All lines from the one holding "The image size is (746, 919)." through the last line of the entries below must be transcribed exactly, and no others. Pictures do not go in.

:::

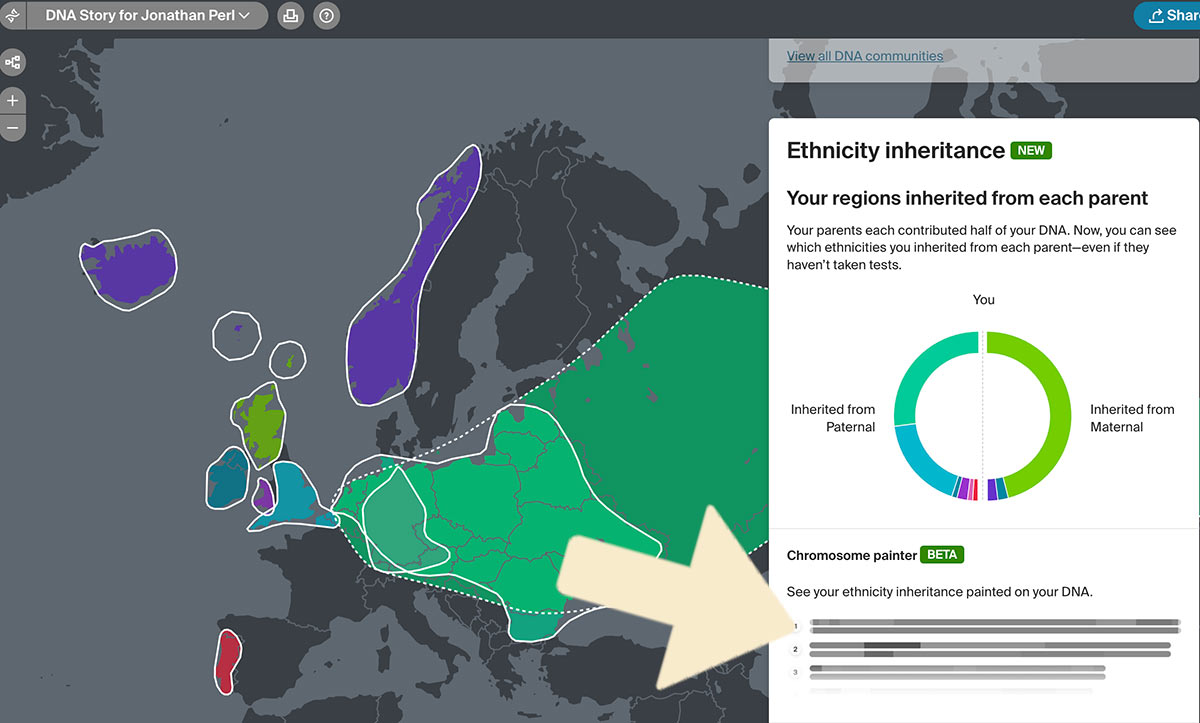Click the BETA badge next to Chromosome painter
Image resolution: width=1200 pixels, height=723 pixels.
click(x=941, y=554)
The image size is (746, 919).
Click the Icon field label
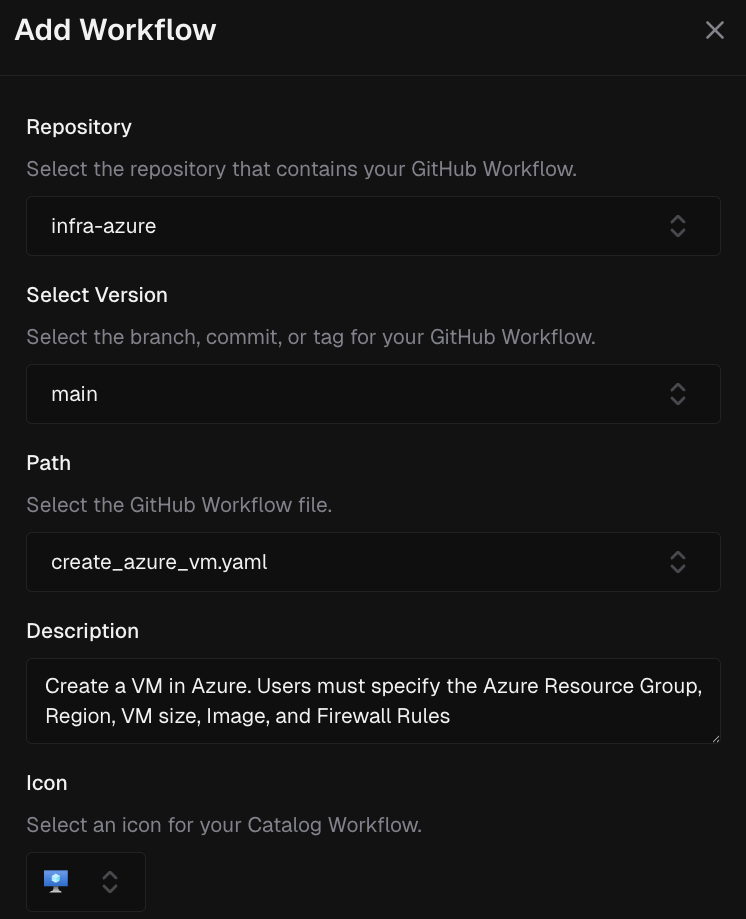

:::

## Answer box
The image size is (746, 919).
Click the Icon field label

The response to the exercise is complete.